I wrote my doctoral dissertation under John W. Chapman, at the University of Pittsburgh. John taught me that political theorists are not moralists: economics, political science, law, history, anthropology, and psychology— as well as philosophy — are all critical in thinking about appropriate ways for humans to organize themselves. After receiving my Ph.D. in 1979, I took up a Research Fellowship at the Australian National University, where I worked closely with Stanley Benn until his death in 1985. If John taught me how to be a political theorist, Stanley taught me how to be a philosopher. Yet both stressed a fundamental lesson: don't follow philosophical fashion and trendiness, but work on the problems that one thinks are important. So I have spent a good deal of my career swimming against the current. It can be tiring, but is more invigorating than floating downstream.

We live in an age of deep ideological and moral conflict, not only in politics but in social and political theory. Whatever might be one's own convictions about the ultimate truth of the matter, it is not one on which all reasonable citizens will converge: as far a public moral reasoning goes, there are a number of reasonable ways of ordering social and political institutions. Each is convinced that his political views represent the truth, but to your neighbor they are errors. In the midst of this, mainstream political philosophy continues to spin out endless rationalizations of the theorist’s ideological convictions. What truly flummoxes contemporary political philosophy is how to seriously and productively theorize about a deeply morally diverse society. Given that this is defining feature of our time, it is hard to overestimate how devastating a failure this is.

My work is part of what has been called “New Diversity Theory.” The crux of this approach is to analyze moral diversity not as moral reasoning gone awry, or even as a feature of free societies to be managed, but as a fundamental moral phenomenon. The heart of New Diversity Theory is that moral difference is not simply a challenge to a reasonably stable moral order (though it certainly can be), but a critical resource for free societies to discover better ways of living together under conditions of limited knowledge and an unpredictable environment. Others pursuing this approach include Fred D’Agostino, Ryan Muldoon, Julian Müller, Paul Dragos Aligica and — I’m delighted to say — a number of my former students.

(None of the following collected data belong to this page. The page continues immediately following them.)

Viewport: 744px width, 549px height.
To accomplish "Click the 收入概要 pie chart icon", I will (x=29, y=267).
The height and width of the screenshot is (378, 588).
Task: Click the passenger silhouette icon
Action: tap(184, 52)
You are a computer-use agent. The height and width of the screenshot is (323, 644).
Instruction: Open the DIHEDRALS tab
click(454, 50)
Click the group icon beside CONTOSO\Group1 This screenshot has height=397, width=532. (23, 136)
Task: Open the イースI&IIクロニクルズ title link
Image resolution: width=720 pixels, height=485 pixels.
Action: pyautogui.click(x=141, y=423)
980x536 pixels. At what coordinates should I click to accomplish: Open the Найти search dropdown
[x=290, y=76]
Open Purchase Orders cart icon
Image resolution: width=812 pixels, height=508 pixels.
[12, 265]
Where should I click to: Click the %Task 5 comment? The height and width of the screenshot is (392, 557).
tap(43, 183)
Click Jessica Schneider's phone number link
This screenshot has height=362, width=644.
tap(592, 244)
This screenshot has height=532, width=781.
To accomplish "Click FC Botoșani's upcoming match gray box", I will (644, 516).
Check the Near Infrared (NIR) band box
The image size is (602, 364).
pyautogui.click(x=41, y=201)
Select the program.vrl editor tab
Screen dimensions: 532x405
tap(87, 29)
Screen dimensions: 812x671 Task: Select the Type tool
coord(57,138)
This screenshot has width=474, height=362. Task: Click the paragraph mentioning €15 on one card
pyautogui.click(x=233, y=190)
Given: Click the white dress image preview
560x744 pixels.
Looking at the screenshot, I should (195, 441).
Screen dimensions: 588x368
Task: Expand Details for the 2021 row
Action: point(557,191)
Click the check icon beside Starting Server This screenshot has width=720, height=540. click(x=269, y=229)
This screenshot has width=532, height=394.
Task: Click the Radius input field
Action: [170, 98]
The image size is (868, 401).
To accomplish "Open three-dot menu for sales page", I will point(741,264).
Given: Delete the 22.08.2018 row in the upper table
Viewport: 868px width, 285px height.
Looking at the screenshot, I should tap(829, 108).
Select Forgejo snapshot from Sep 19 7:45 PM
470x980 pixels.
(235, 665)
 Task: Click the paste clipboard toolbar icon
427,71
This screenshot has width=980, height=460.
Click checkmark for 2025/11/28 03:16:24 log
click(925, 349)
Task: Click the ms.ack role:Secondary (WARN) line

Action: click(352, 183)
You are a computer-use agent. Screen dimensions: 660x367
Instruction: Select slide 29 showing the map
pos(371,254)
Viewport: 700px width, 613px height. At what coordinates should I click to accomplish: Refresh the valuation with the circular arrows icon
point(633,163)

On my view the public reason project that emanates from Rawls’s work is an articulation of New Diversity Theory. In contrast to many so-called “Rawlsians,” I do not see appeal to “public reason” as a way to valorize a controversial conception of distributive justice. Rather, the project seeks to understand how a diverse society can, consistent with the moral integrity of its citizens, come to reconcile on a common moral framework to regulate their complex interactions. In the last few years I have been especially concerned with whether such a publicly justified moral framework can arise within the complex, extended, open society which we have created. Political philosophers have been too enamored of central moral plans (aka the traditional social contract) and principles, and have paid far too little attention to the self-organizing forces underlying social and moral norms

If we truly take diversity seriously — not just the types of diversity that are appealing, but diversity per se — we are committed to some form of an Open Society. Yet, while (limited) diversity is widely praised, the Open Society is subject to repeated attacks by "friends" as well as foes of diversity. As Hayek stressed, we are in many ways disoriented by the Open Society we have created. As he understood it, the Open Society was a precarious achievement in many ways at odds with our deepest moral sentiments. His path-breaking analyses argued that the Open Society runs against our evolved attraction to small group moral "tribalism;" that the Open Society is too complex for moral justification; and that its self-organized complexity defies attempts at democratic governance. In The Open Society and its Complexities — to be released by OUP in 2021 — I critically reexamine Hayek’s analyses. Drawing on diverse work in social and moral science, I argue that Hayek’s program was manifestly prescient and strikingly sophisticated, always identifying real and pressing problems, yet he underestimated the resources of human morality and the Open Society to cope with the challenges he perceived. Using formal models and empirical evidence I seek to show that our Open Society is grounded on the moral foundations of human cooperation originating in our distant evolutionary past, but has built upon them a complex and diverse society that requires us to rethink both the nature of moral justification and the meaning of democratic self-governance. In their justificatory projects moral and political philosophers have overwhelmingly relied on their moral intuitions applied to models of simple, predictable, social systems, and so have produced a bevy of normative principles and plans inappropriate to — and often fundamentally hostile to our complex Open Society. The aim of this book is to explore what forms of justification and self-governance are consistent with the diversity and complexity of an Open Society.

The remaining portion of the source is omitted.